Asymptomatic patients

  • Current evidence on the safety of carotid artery stent placement for asymptomatic extracranial carotid stenosis shows well-documented risks—in particular, the risk of stroke. The evidence on efficacy is inadequate in quantity. Therefore, this procedure should only be used with special arrangements for clinical governance, consent and audit, or research.
  • NICE encourages clinicians either to enter patients into the ACST-2 trial (Asymptomatic Carotid Artery Surgery Trial-2) (www.acst.org.uk) or to submit data to the Endovascular Carotid Register, which is run by the British Society of Interventional Radiology and the Vascular Society of Great Britain and Ireland (www.bsir.org and www.vascularsociety.org.uk, respectively).

CAS Procedure
The team

  • Patient selection should be carried out by a multidisciplinary team, which should include an interventional radiologist or a neuroradiologist, a vascular surgeon, and a physician with specialist interest in stroke.
  • This procedure should only be carried out by clinicians with specific training and expertise in the technique who regularly perform complex endovascular interventions.

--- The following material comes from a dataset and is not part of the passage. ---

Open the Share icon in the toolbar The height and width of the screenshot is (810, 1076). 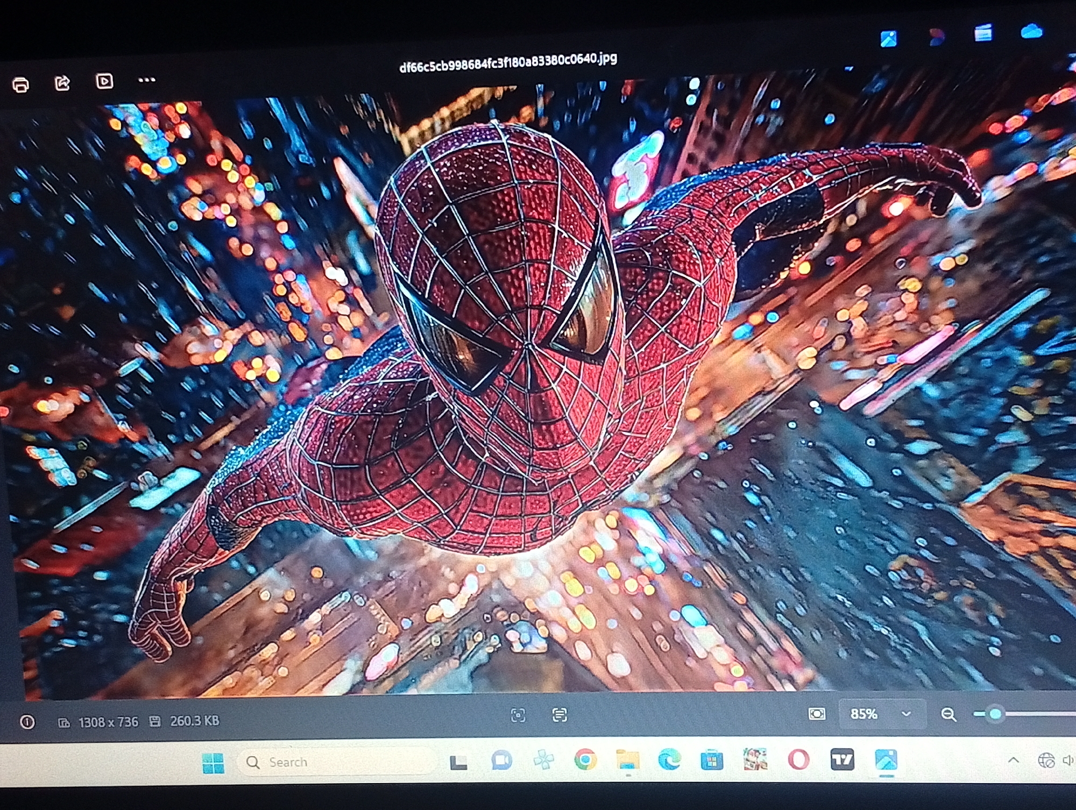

The Royal College of Radiologists has produced training standards.

Periprocedure

  • No specific periprocedural management recommendations.

Comments on the NICE Guideline
The NICE guideline does not make explicit recommendations regarding selection of CAS versus CEA in symptomatic patients. They do, however, recommend that patients are counseled as to the reason CAS is recommended in their particular case. For asymptomatic patients in whom both CEA and CAS are appropriate, NICE specifically directs that patients should be considered for inclusion in the ACST-2 trial. This large, worldwide trial, funded by the United Kingdom government National Institute of Healthcare Research by comparing patients in whom both procedures are possible, aims to determine whether CAS is as good as or better than CEA in mid- to long-term stroke prevention. In common with the ESVS guidelines, great emphasis is placed on the selection of cases for CAS by a multidisciplinary group that is able to offer both treatment options as appropriate.